The short answer to your question is “ The TAS at 150 KIAS at FL300 is greater than the TAS at 150 KIAS at 5000 ft, so the power required at FL 300 is greater.
If that explanation is insufficient for your purposes a rather longer (but be no means the longest possible) answer is:
For an aircraft to fly at any given airspeed, work must be done to overcome the drag force.
That work is equal to the drag multiplied by the distance flown through the air.
Power is the rate of doing work.
So the power required to fly at any given airspeed is equal to the drag multiplied by the distance flown through the air divided by the time taken.
Distance flown divided by time taken = TAS
So Power Required = Drag x TAS
Drag = CD ½ Rho V squared where V is the TAS.
So drag is proportional to TAS squared.
So drag multiplied by TAS is proportional to TAS cubed (which is TAS squared x TAS )
So Power Required is proportional to TAS cubed.
The Indicated Airspeed (IAS) at any given altitude is determined by the TAS and the air density.
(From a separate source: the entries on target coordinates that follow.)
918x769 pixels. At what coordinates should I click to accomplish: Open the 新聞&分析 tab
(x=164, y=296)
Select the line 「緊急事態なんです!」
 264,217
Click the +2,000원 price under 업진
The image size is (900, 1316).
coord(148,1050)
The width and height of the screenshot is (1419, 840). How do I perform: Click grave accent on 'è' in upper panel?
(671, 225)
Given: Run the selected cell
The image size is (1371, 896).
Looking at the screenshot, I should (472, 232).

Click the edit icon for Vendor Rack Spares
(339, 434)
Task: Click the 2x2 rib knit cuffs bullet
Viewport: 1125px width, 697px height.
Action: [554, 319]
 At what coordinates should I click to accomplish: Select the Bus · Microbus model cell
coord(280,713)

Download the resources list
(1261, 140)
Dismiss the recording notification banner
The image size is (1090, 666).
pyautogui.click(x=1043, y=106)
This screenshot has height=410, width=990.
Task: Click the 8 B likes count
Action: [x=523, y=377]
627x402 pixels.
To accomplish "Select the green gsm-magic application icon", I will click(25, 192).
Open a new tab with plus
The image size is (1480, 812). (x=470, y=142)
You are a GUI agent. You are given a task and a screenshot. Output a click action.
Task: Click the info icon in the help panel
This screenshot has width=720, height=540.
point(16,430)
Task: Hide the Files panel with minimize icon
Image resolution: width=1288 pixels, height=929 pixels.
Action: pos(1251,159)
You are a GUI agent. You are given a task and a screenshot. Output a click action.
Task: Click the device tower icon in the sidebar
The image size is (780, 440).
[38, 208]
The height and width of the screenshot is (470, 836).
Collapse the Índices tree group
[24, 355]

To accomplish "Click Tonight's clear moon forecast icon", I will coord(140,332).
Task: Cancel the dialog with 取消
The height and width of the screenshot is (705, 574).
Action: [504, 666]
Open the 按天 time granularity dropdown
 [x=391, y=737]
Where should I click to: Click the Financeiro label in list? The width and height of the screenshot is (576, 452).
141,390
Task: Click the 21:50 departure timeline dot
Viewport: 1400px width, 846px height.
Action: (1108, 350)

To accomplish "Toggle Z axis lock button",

As altitude increase the air density decreases, so more TAS is required to produce any given IAS.
At mean sea level in ISA conditions (ignoring instrument errors and pito system errors) the TAS is equal to IAS.
So at ISA MSL 150 KIAS = 150 Kts TAS.
But at 5000 ft in ISA conditions 150 KIAS = approximately 161 Kts TAS
And at FL300 in ISA conditions 150 KIAS = approximately 242 Kts TAS.
Looking at these last two figures, 242 kts is approximately 1.5 times greater than 161, So the power required at 150 KIAS at FL300 will be approximately 1.5 cubed = 3.375 times the power required at 150 KIAS at 5000 feet.